After a few years, though, when people asked if she was my nanny, or, “Is she your daughter?” My stepmom started replying, “Yes, this is my daughter.” And at home, she started calling me “Mija” (mi + hija = Spanish term of endearment for “my daughter”). I loved that. I felt claimed and like I belonged. Now, she brags that out of her three biological children and three stepchildren, I am the only one who understands her culture and speaks Spanish.

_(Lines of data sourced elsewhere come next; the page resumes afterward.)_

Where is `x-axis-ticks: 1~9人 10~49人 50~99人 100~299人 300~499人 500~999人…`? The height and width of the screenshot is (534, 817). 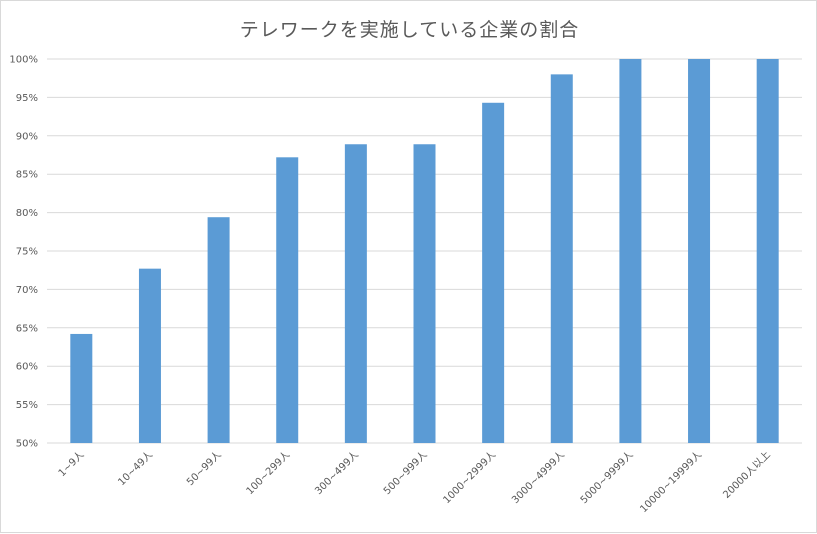 x-axis-ticks: 1~9人 10~49人 50~99人 100~299人 300~499人 500~999人… is located at coordinates (414, 482).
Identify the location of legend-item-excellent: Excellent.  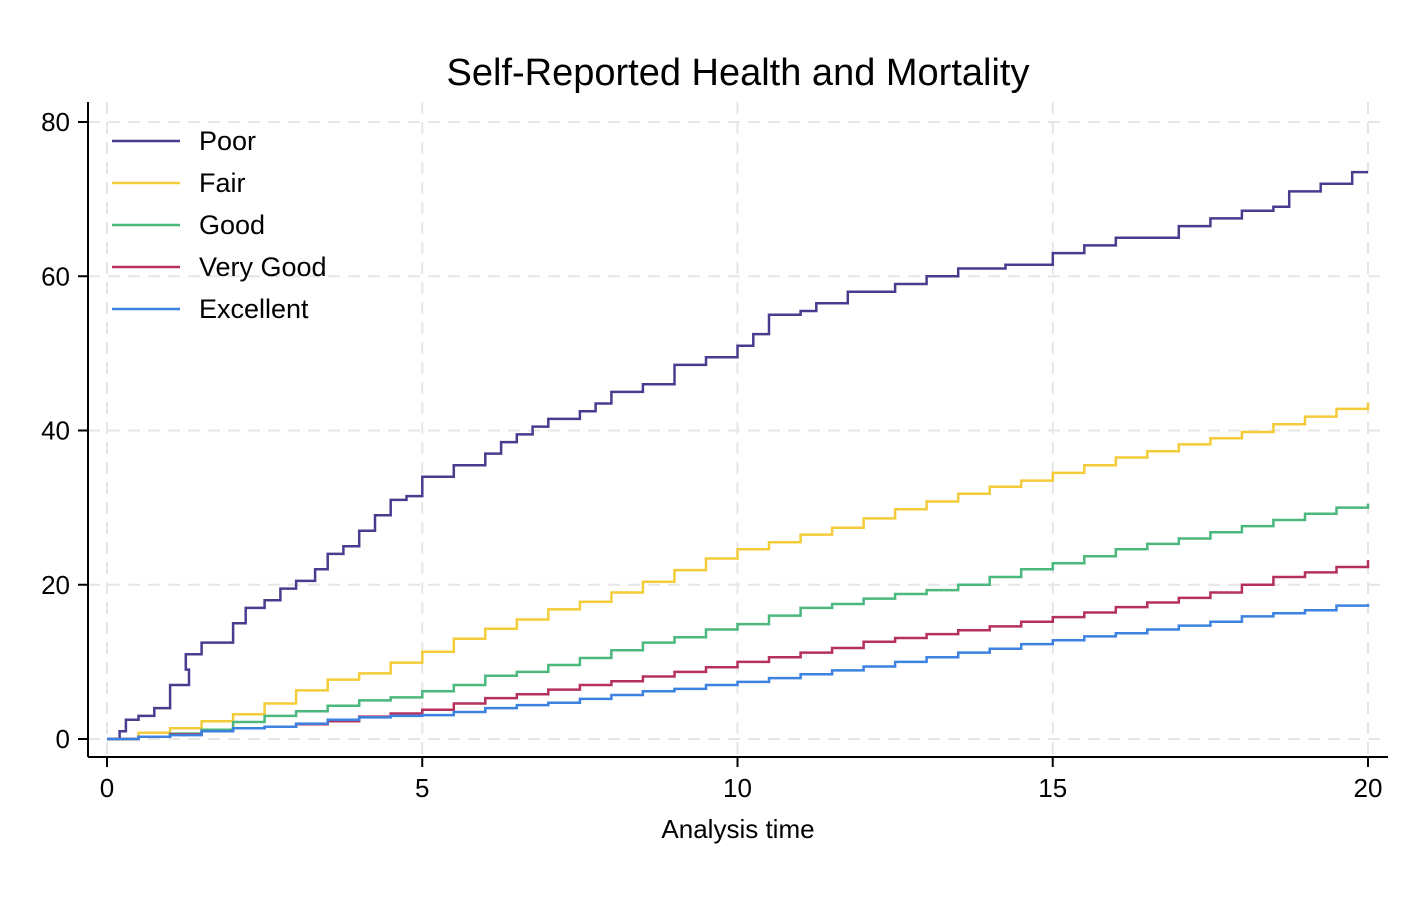
(210, 309).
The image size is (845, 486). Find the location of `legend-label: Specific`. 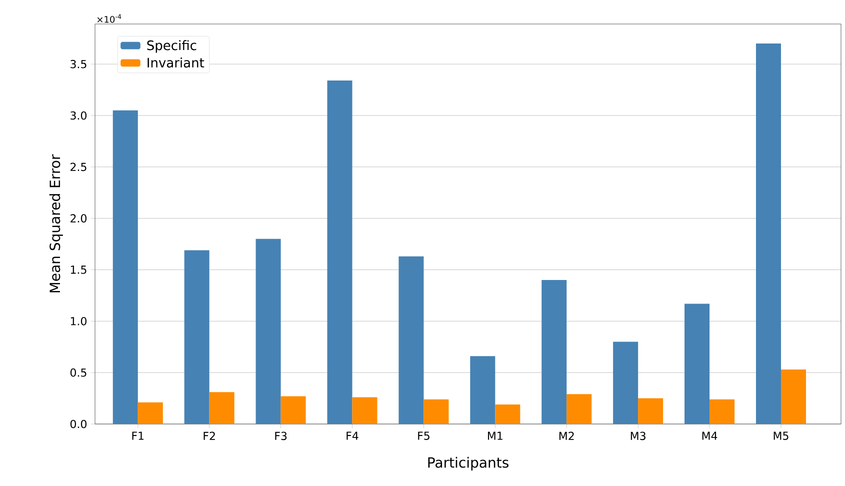

legend-label: Specific is located at coordinates (172, 46).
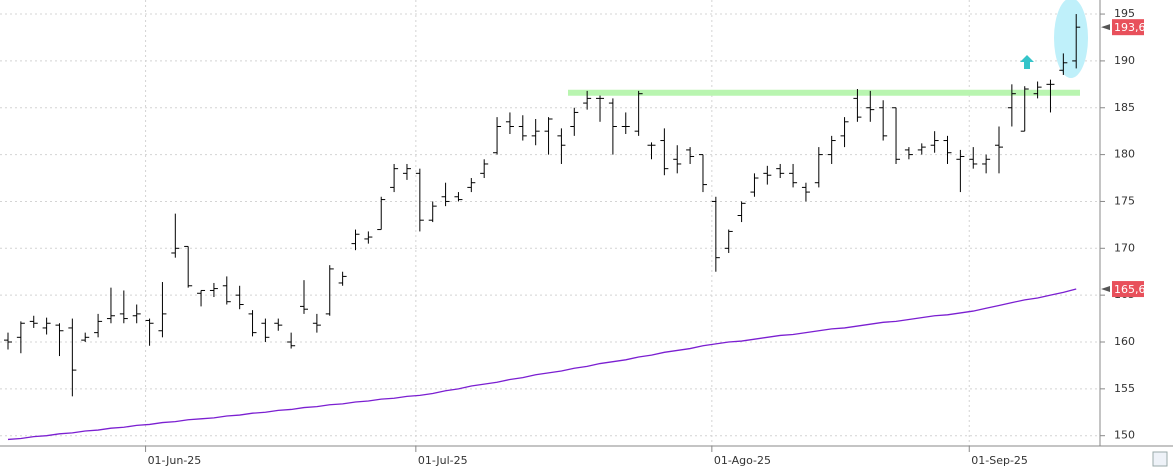 This screenshot has height=473, width=1173. Describe the element at coordinates (1124, 14) in the screenshot. I see `y-tick-label: 195` at that location.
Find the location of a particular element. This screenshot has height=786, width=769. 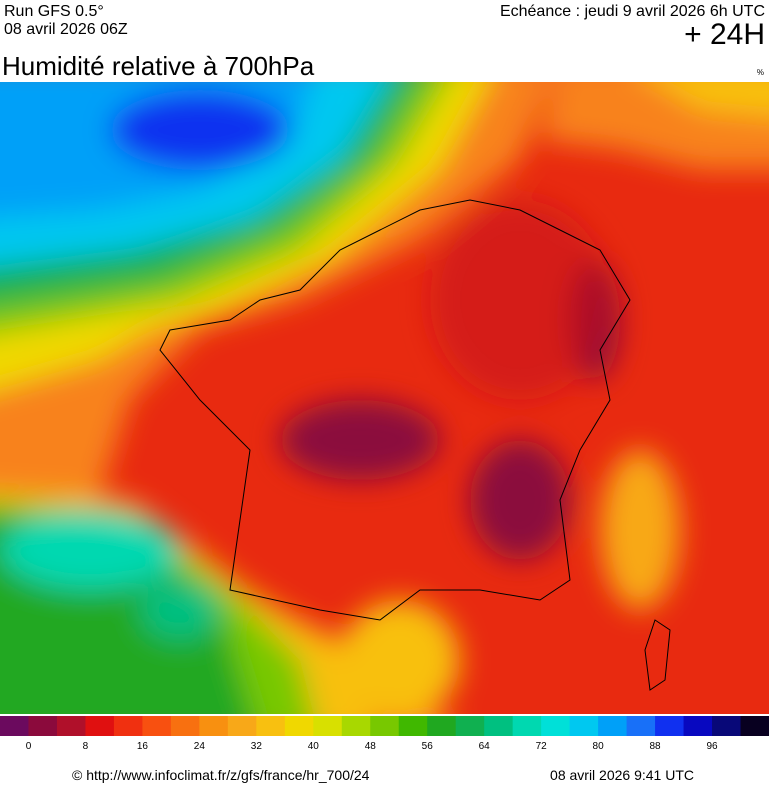

scale-label: 96 is located at coordinates (712, 746).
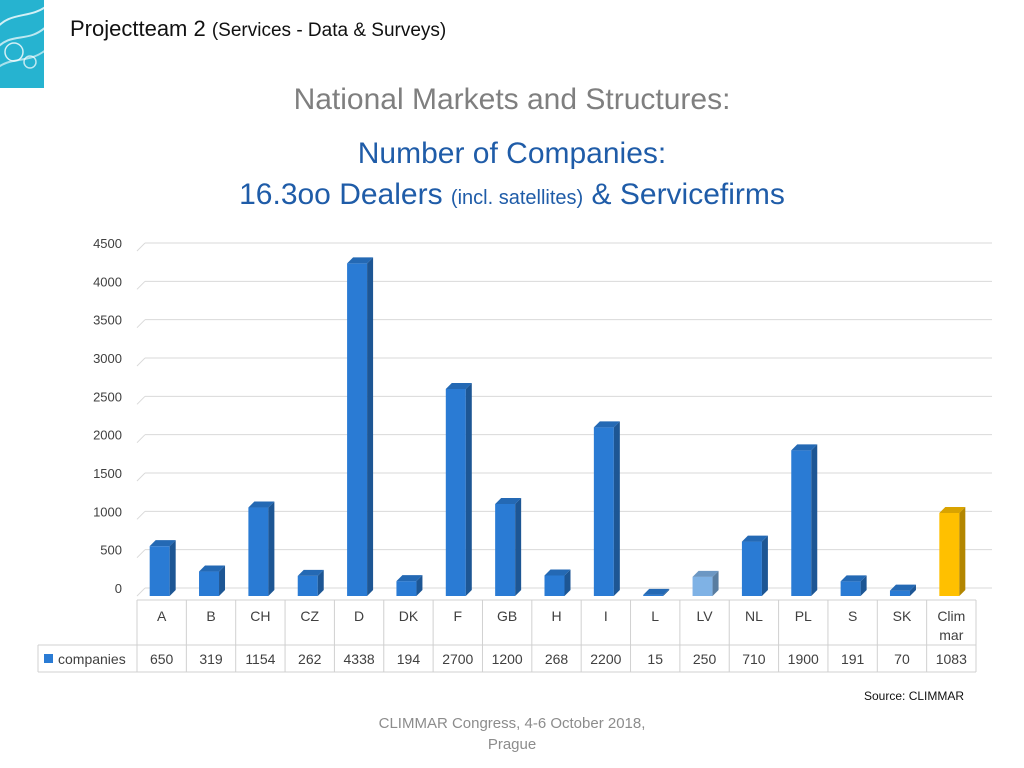 This screenshot has width=1024, height=768. Describe the element at coordinates (260, 659) in the screenshot. I see `data-label: 1154` at that location.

I guess this is a story of belonging, and how others’ unchallenged assumptions and prejudices falsely teach us that we are different and somehow wrong. For me, it made me feel “orphanized”, reminded over and over again ethat I had no mother. And it’s about my stepmother’s feelings when having a white daughter would cause people to question whether or not SHE belonged in this unusual equation. You could see their minds reeling, “Did she come here as a nanny and then marry the dad when the mom died, for citizenship?” “She’s not a Canadian. Why is she in charge of that Canadian child?” and other idiotic nonsense.
Nowadays, people never question our relationship. We speak Spanish together, travel to Mexico together (where, amusingly, Mexicans assume she is a “gringa” like her daughter and that she cannot speak Spanish!!) and although we have our differences, introduce each other as mother and daughter.